Screenshot grounding data:
========
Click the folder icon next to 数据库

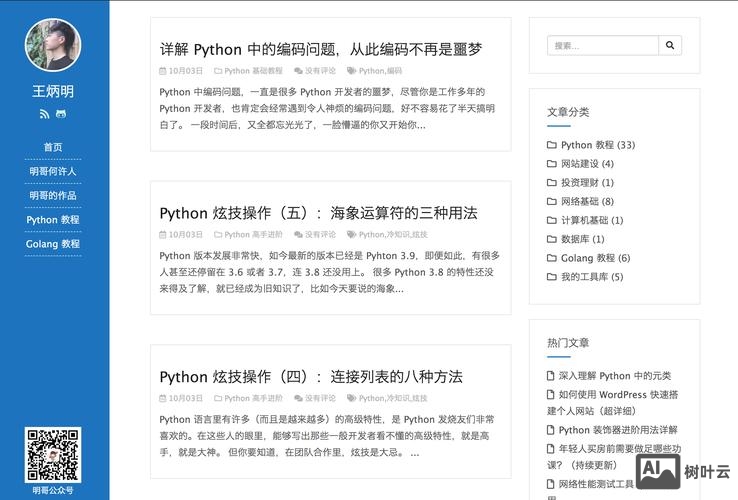[552, 239]
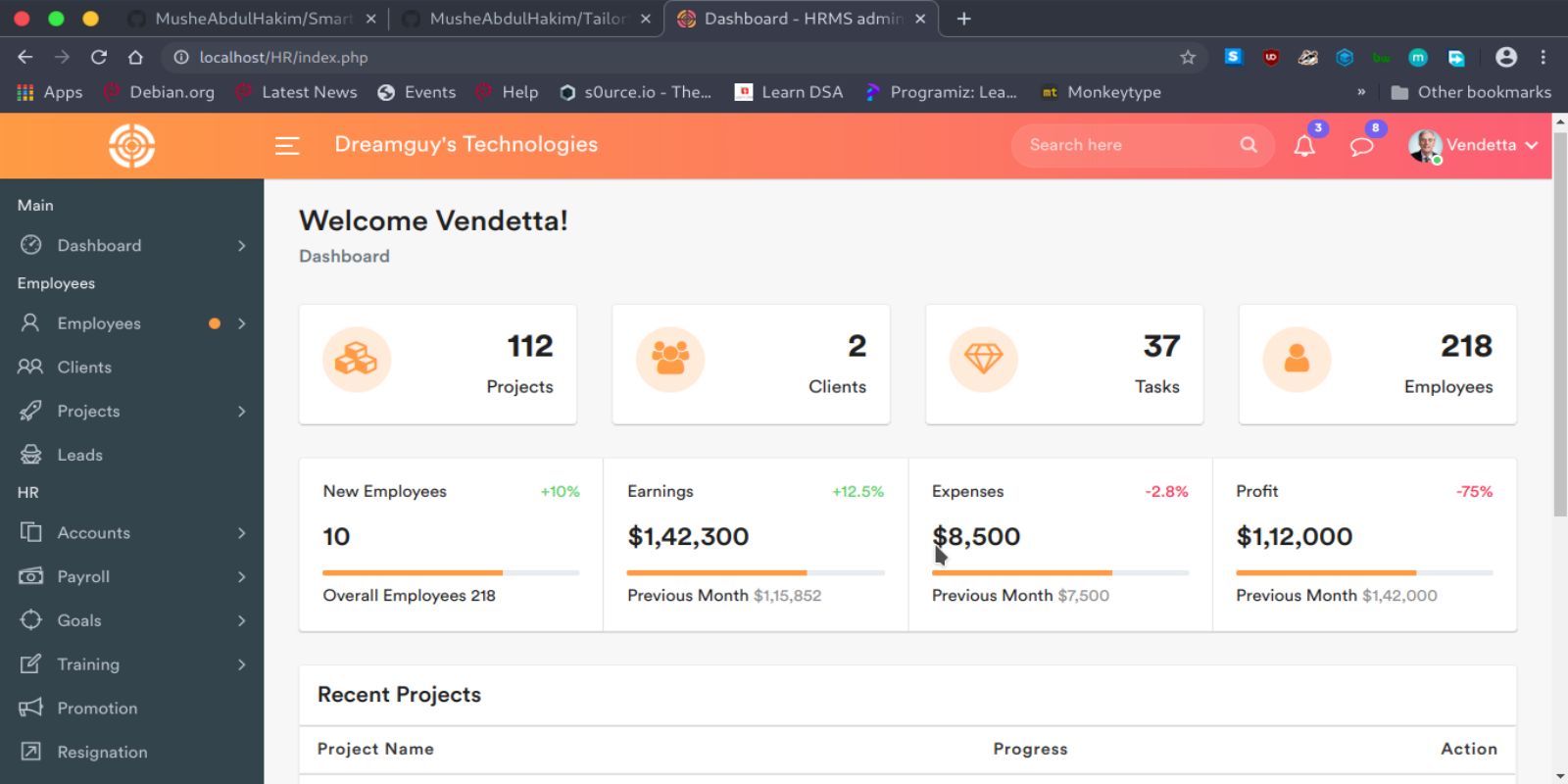
Task: Bookmark this page with star icon
Action: (1188, 58)
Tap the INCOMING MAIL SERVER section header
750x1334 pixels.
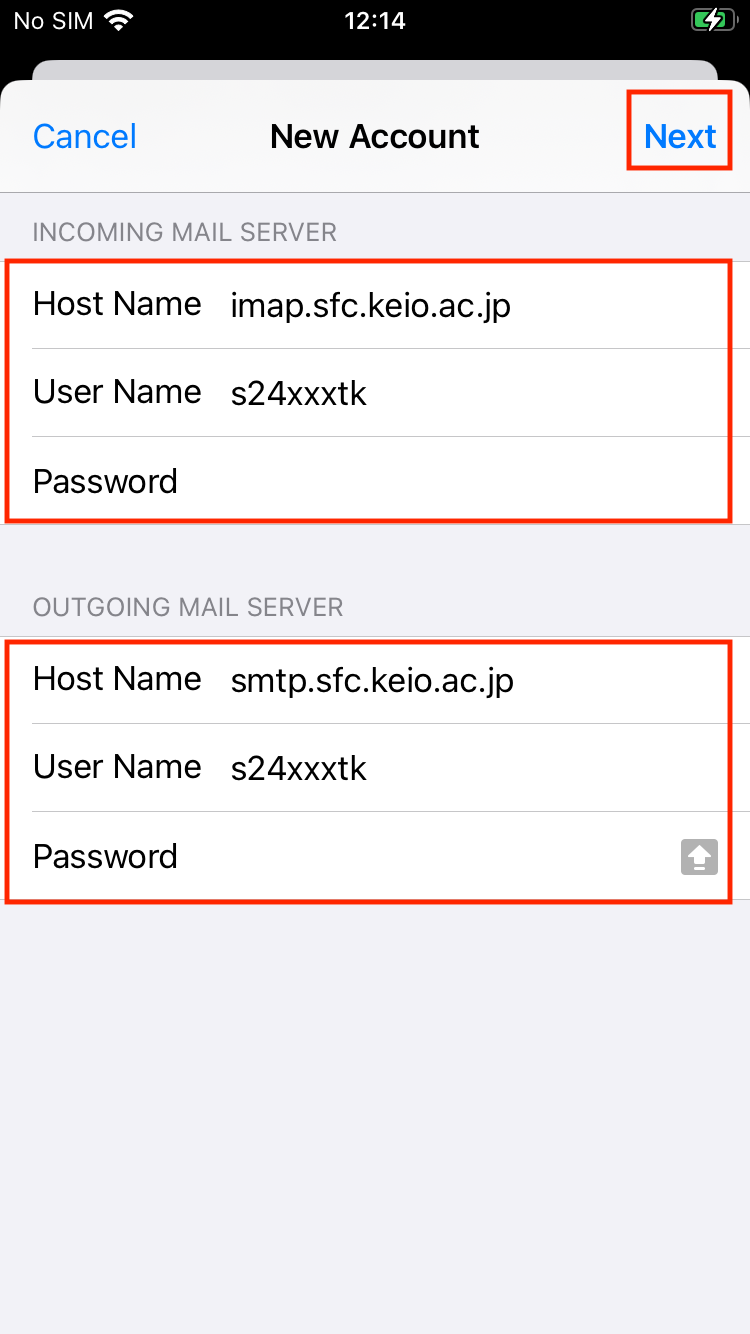(x=185, y=232)
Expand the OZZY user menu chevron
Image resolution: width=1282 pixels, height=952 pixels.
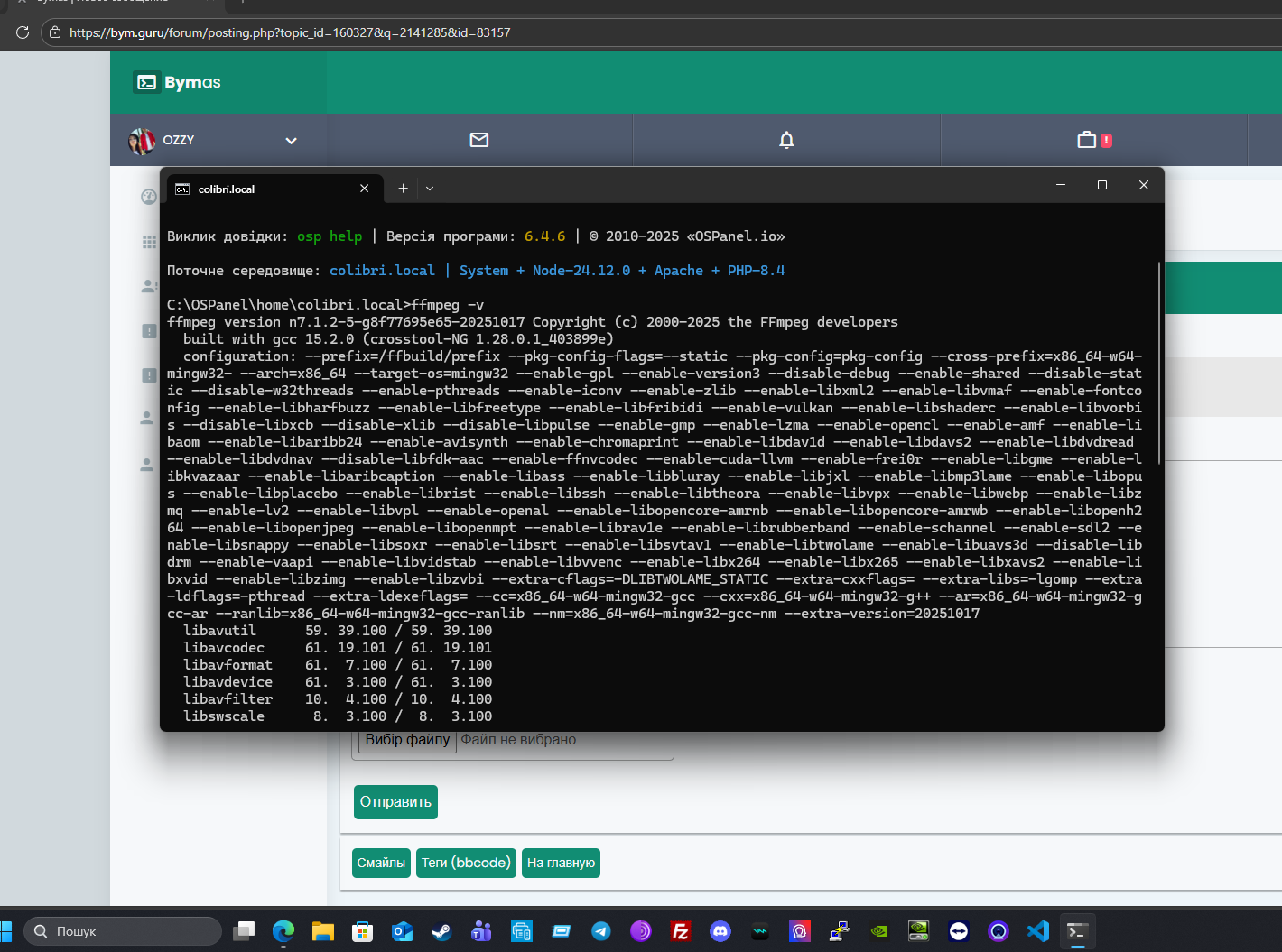coord(291,141)
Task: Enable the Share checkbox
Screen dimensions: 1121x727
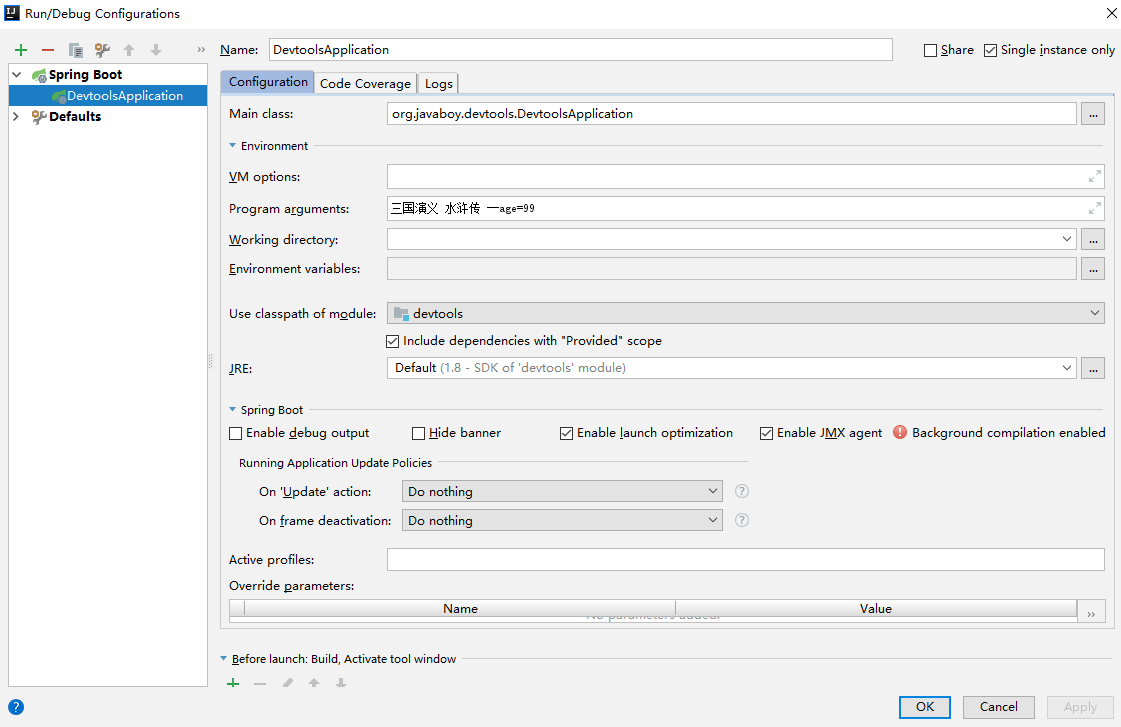Action: pos(931,50)
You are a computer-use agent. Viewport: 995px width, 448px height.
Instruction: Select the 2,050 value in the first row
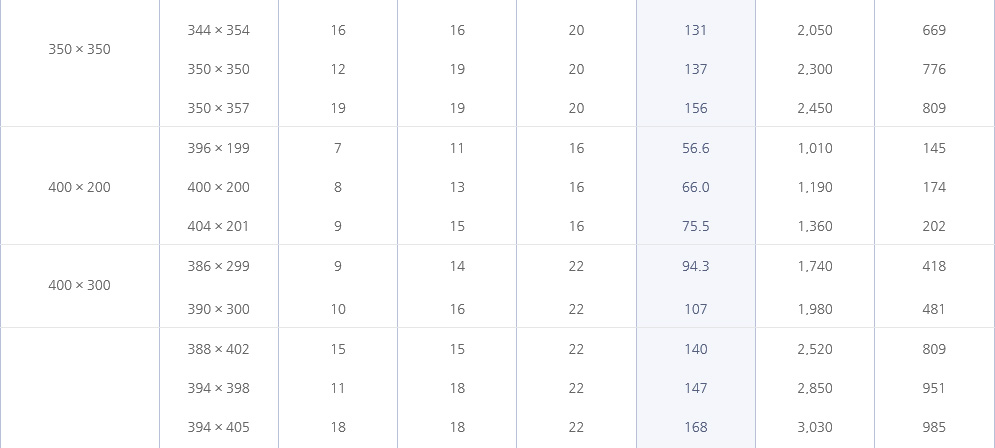[815, 30]
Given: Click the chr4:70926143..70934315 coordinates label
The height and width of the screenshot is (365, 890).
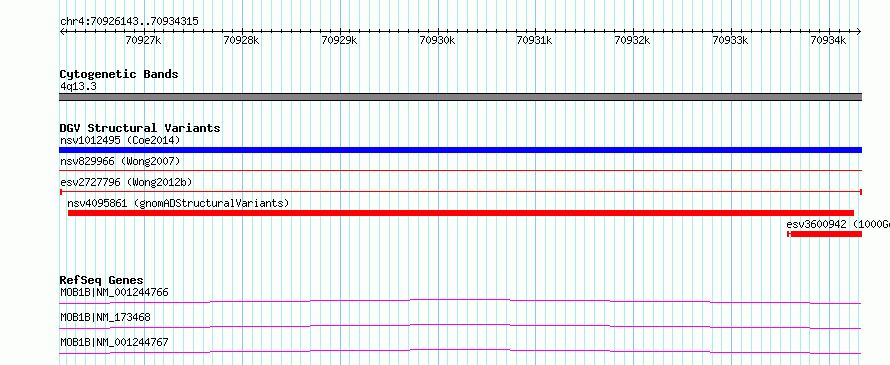Looking at the screenshot, I should coord(129,22).
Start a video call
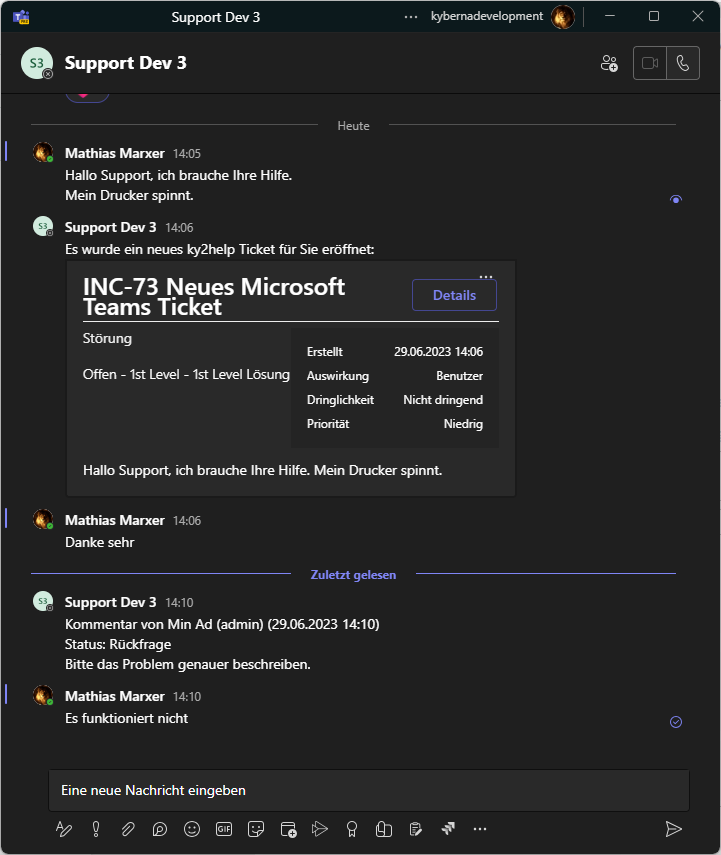This screenshot has height=855, width=721. (x=649, y=62)
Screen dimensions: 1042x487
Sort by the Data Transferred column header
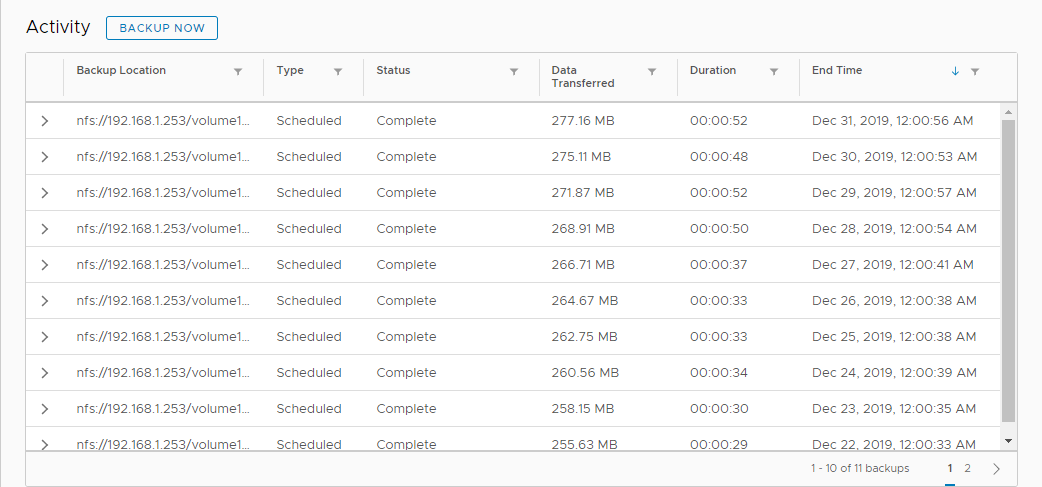click(582, 77)
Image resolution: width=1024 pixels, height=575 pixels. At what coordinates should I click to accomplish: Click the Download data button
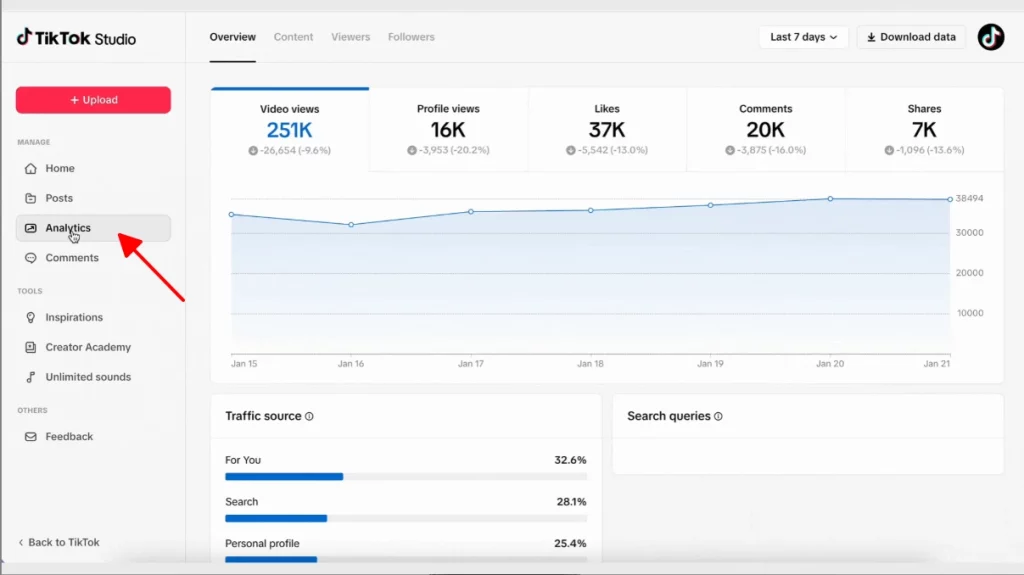911,37
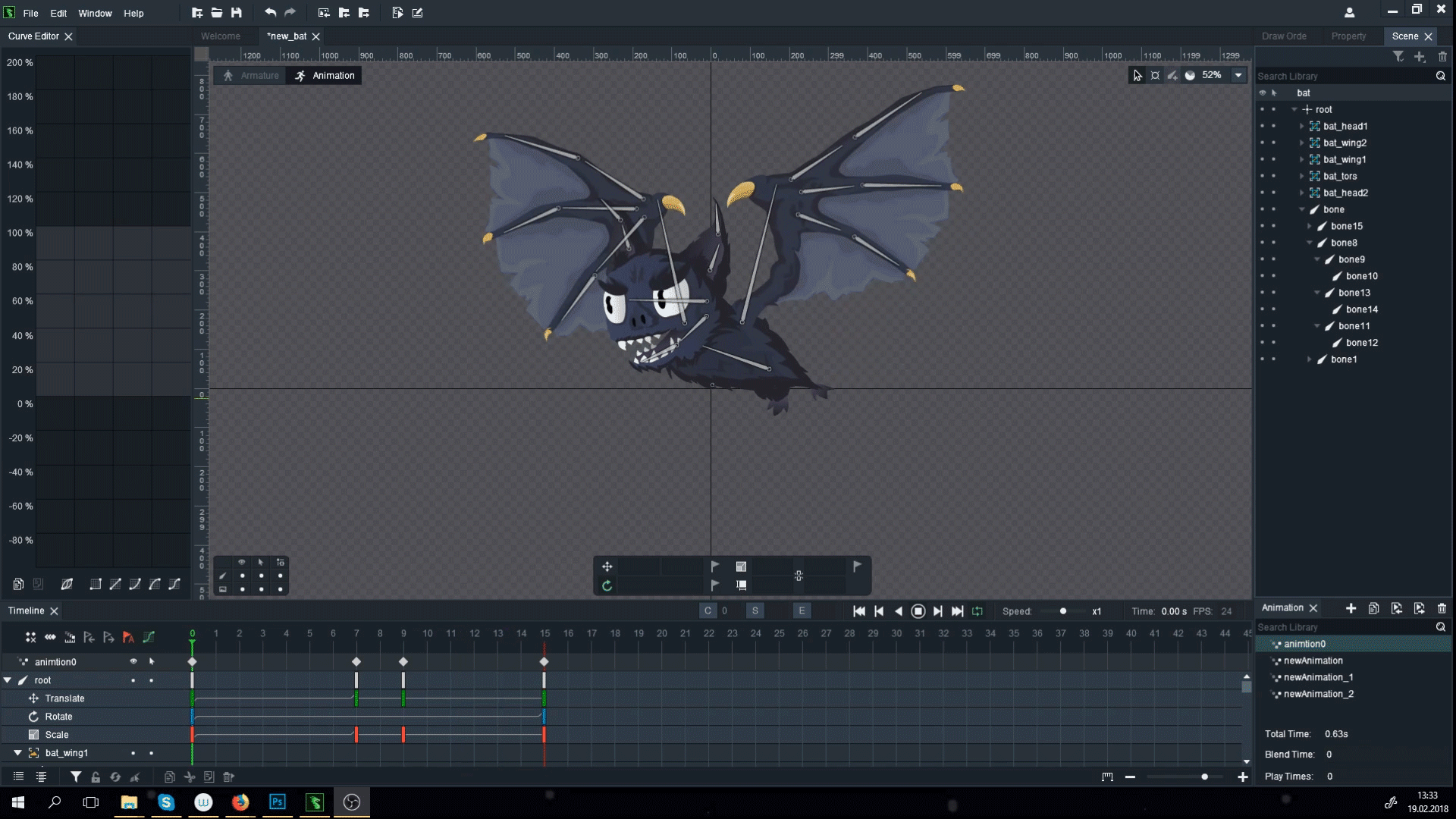Click the Add new animation icon
The width and height of the screenshot is (1456, 819).
(x=1349, y=608)
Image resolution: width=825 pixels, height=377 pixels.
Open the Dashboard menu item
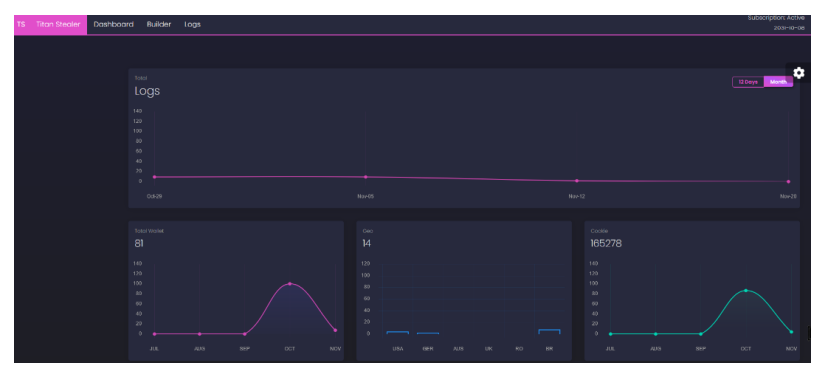(x=114, y=24)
========
### Activity
Without the pictures, return all the entries above exactly as they stand.

### Solution to this problem
Click the folder icon next to 数据库

[552, 239]
Task: Bookmark this page with star icon
Action: (1188, 58)
Tap the INCOMING MAIL SERVER section header
750x1334 pixels.
(x=185, y=232)
Expand the OZZY user menu chevron
Image resolution: width=1282 pixels, height=952 pixels.
coord(291,141)
Task: Enable the Share checkbox
Screen dimensions: 1121x727
Action: pos(931,50)
You are a computer-use agent. Viewport: 995px width, 448px height.
Instruction: Select the 2,050 value in the first row
[815, 30]
Given: Click the chr4:70926143..70934315 coordinates label
The height and width of the screenshot is (365, 890).
Looking at the screenshot, I should coord(129,22).
Start a video call
This screenshot has height=855, width=721. (x=649, y=62)
Screen dimensions: 1042x487
Sort by the Data Transferred column header
click(582, 77)
Image resolution: width=1024 pixels, height=575 pixels. At what coordinates should I click to accomplish: Click the Download data button
911,37
Click the Add new animation icon
The width and height of the screenshot is (1456, 819).
(x=1349, y=608)
Image resolution: width=825 pixels, height=377 pixels.
Open the Dashboard menu item
(x=114, y=24)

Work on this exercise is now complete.